WHAT YOU NEED TO DO >>
1: In the passage on accelerationism, where was Viktor Orbán when he said that history has accelerated?
2: Revise the passage on accelerationism between "Given the ideological" and "from the wreckage.", inclusive, swapping "wreckage" for "ruins".

DOCUMENT EXTRACT >>
Author(s)
December 5, 2024
► Accelerationists across the ideological spectrum—right-wing, left-wing, and techno-optimist—share the belief that disruption and chaos are necessary preludes to the emergence of a new socio-political and economic order.
► Trump’s reelection is expected to amplify systemic chaos by dismantling global governance structures, heightening racial conflict, and deregulating digital technologies, accelerating both societal fragmentation and capitalist contradictions.
► Whether through racial conflict, unregulated technological advances, or the unchecked expansion of capitalist markets, the accelerationist vision anticipates a turbulent transition to a new, uncertain order.
“History has accelerated. The world is going to change, and change in a quicker way than before,” Hungarian Prime Minister Viktor Orbán recently exclaimed about Donald Trump’s reelection at an informal summit of EU leaders in Budapest.1 If Orbán is correct, we have moved beyond the “end of history” (Fukuyama 1989) to the acceleration of history.
Given the ideological exchange between Orbán’s Fidesz and Trump’s MAGA movement and their mutual opposition to immigrants and people of color, we can assume that this statement is at least loosely drawn from right-wing “accelerationism”. Far right-wing accelerationists (R/acc) like James Mason, William Pierce, and the Order of Nine Angles (ONA) argue that societal fragmentation and conflict, especially racial conflict, should be actively fostered to hasten the emergence of a white Christian ethno-state from the wreckage.

Dataset excerpt
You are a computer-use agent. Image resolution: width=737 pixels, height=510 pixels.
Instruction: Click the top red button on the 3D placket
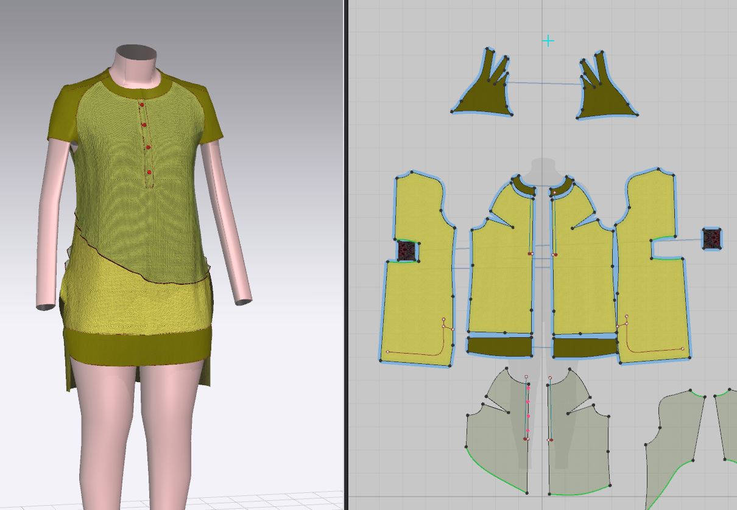pos(142,105)
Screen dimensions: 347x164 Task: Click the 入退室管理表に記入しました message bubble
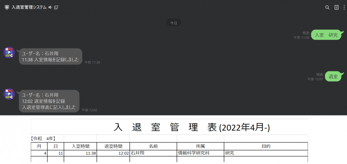[49, 101]
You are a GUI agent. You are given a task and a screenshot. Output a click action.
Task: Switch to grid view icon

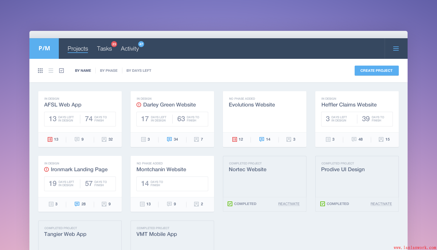click(40, 71)
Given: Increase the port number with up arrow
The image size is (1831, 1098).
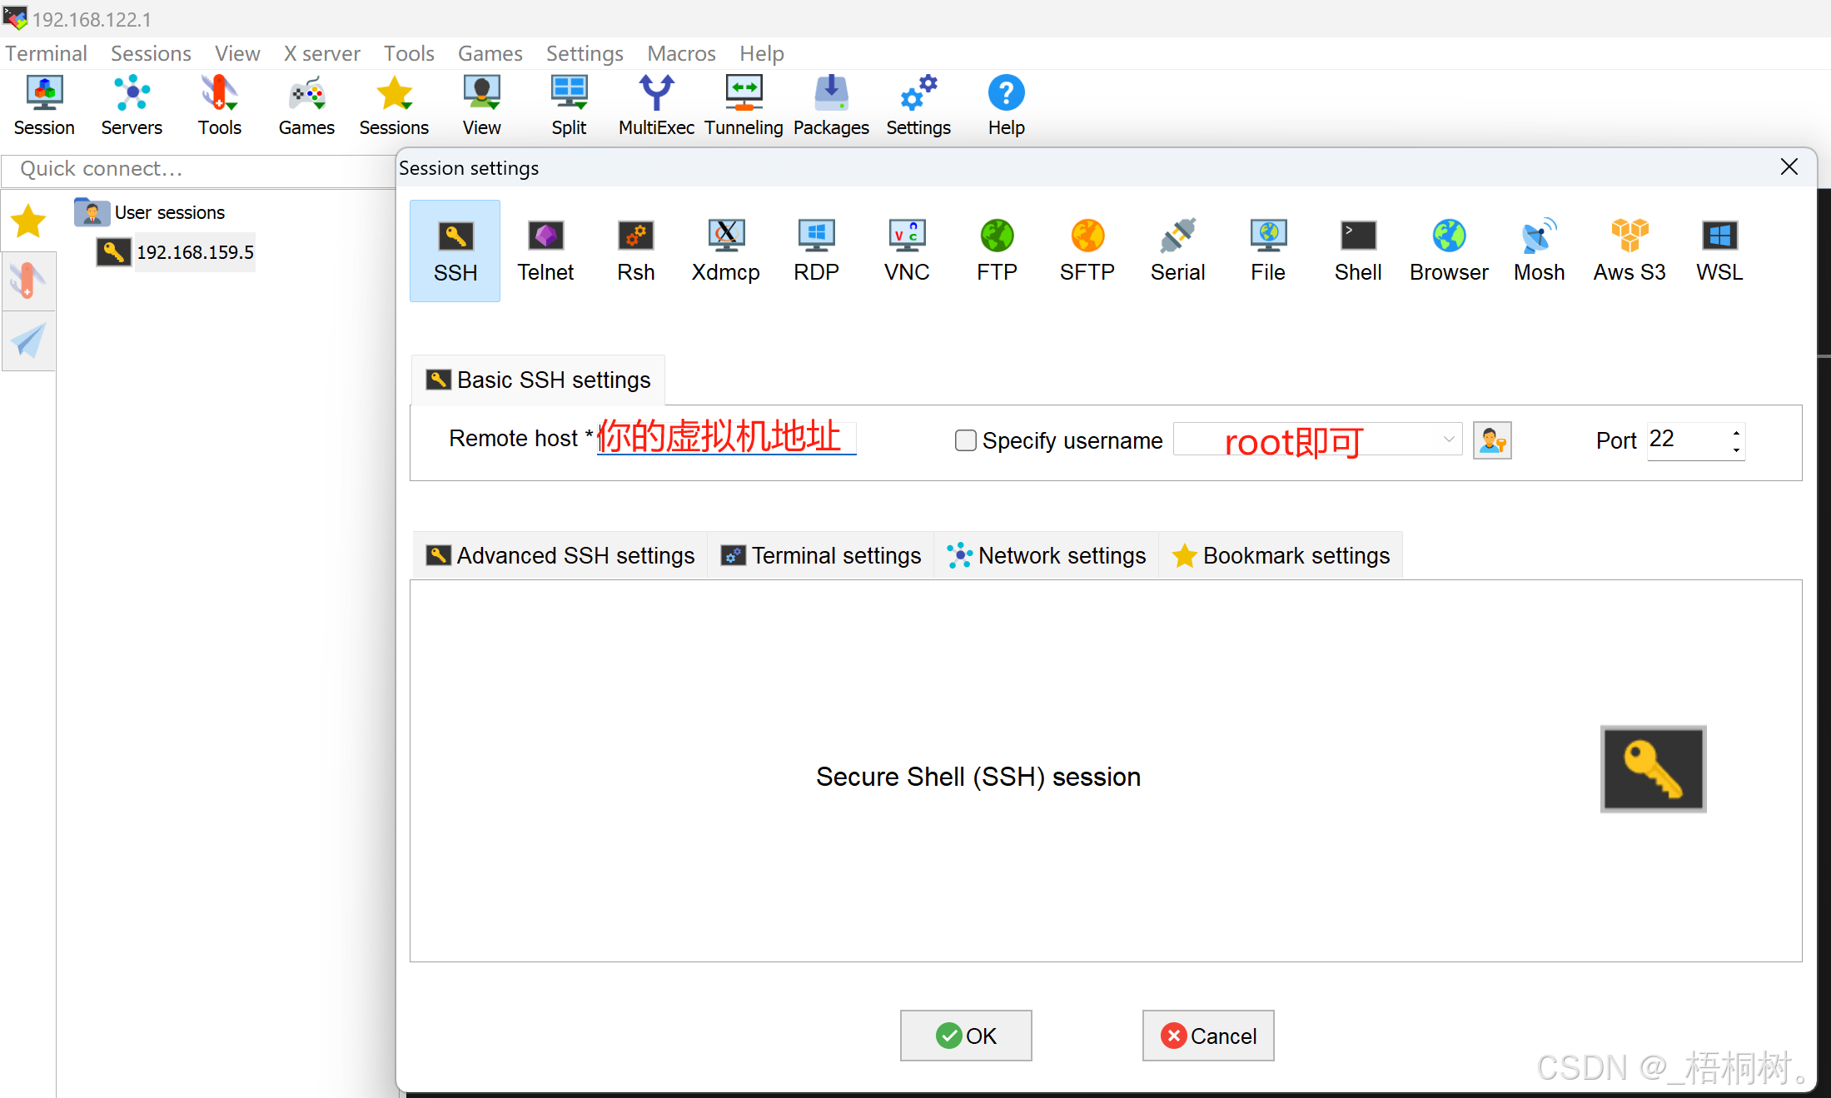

TASK-BY-TASK RESULTS >>
1: At an informal summit of EU leaders in Budapest.

2:
Given the ideological exchange between Orbán’s Fidesz and Trump’s MAGA movement and their mutual opposition to immigrants and people of color, we can assume that this statement is at least loosely drawn from right-wing “accelerationism”. Far right-wing accelerationists (R/acc) like James Mason, William Pierce, and the Order of Nine Angles (ONA) argue that societal fragmentation and conflict, especially racial conflict, should be actively fostered to hasten the emergence of a white Christian ethno-state from the ruins.